Physician Scott Gottlieb, an American Enterprise Institute resident fellow, writes for Forbes about a California insurance broker who sells health plans to individuals and small businesses. She’s “prepping her clients for a sticker shock” this fall when insurers will unveil how they’ll cope with ObamaCare’s full brunt.
He says they’re “hinting to her that premiums may triple” — and that double-digit hikes are likely nationwide.
Dr. Gottlieb notes that ObamaCare empowers state regulators to block such premium increases and created a federal agency to oversee rates. But the regulators are mum on what’s looming. He says that’s because it’s all part of ObamaCare’s design, which doesn’t increase efficiency or competition.

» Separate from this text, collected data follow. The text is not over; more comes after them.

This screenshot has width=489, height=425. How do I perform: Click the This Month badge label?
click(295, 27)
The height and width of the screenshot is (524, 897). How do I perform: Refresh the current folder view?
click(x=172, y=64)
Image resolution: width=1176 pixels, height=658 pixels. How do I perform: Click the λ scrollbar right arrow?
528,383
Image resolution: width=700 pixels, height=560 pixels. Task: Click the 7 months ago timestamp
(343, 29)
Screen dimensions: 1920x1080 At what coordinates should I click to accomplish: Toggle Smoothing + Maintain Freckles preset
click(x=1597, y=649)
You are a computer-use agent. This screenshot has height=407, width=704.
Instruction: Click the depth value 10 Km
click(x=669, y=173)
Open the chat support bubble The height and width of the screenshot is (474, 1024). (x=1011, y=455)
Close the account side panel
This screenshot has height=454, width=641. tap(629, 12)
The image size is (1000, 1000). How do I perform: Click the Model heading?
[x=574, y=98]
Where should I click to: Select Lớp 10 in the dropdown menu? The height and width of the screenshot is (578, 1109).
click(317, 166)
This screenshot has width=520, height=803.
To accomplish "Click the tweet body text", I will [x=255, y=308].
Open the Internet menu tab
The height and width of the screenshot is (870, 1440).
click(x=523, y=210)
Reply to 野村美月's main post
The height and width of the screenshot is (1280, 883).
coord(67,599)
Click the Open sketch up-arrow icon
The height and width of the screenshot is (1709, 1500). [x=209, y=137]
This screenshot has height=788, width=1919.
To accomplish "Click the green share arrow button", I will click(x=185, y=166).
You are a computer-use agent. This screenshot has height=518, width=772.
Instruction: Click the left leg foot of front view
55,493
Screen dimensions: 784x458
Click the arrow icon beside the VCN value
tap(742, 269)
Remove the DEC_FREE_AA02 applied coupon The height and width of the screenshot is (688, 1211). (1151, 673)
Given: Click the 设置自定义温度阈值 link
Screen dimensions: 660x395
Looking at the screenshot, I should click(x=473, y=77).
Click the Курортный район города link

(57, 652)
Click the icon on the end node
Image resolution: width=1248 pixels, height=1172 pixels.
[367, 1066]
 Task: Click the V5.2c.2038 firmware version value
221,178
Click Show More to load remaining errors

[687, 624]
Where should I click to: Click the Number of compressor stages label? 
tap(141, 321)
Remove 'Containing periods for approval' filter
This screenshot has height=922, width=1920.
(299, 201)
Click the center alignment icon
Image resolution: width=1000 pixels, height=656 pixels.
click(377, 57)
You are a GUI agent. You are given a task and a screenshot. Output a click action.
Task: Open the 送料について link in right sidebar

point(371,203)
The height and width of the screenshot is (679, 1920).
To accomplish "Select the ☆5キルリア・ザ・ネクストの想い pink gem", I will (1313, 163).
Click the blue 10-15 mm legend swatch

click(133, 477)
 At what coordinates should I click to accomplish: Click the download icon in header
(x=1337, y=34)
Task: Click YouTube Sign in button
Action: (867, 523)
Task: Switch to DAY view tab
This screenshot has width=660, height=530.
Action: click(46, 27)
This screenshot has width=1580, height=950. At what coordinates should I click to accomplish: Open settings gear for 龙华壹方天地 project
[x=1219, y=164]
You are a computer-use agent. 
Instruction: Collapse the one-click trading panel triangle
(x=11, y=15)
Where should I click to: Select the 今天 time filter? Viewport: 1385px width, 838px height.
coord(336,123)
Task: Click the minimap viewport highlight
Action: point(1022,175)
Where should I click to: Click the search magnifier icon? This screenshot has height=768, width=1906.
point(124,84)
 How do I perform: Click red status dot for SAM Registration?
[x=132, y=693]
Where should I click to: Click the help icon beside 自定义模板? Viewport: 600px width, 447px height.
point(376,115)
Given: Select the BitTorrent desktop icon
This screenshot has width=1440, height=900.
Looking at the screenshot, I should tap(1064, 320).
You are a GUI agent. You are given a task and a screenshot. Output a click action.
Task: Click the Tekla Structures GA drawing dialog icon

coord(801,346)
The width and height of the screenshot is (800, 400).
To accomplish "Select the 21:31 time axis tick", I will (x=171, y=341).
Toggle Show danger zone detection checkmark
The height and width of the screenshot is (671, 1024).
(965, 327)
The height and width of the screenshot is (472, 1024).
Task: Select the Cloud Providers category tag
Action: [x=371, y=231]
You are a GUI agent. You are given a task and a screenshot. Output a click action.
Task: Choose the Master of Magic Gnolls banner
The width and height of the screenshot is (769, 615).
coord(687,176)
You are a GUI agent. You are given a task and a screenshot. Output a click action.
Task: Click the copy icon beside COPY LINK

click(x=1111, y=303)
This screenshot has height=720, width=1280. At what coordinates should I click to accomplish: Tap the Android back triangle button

If regulators force insurers to price coverage below what it costs under ObamaCare, insurers will lose money and leave markets — hence the coming hikes. Washington’s notion of controlling costs will be cutting payments to providers until they “fall below the rates where things will be readily supplied,” he says.
That’s similar to what happened under Massachusetts’ health care “reform,” the model for ObamaCare’s architects. They’ve known of its inevitable, anything-but-unintended consequences all along. And, soon, we’ll all pay a stiff price indeed for the latest government overreach, courtesy of the Nanny State.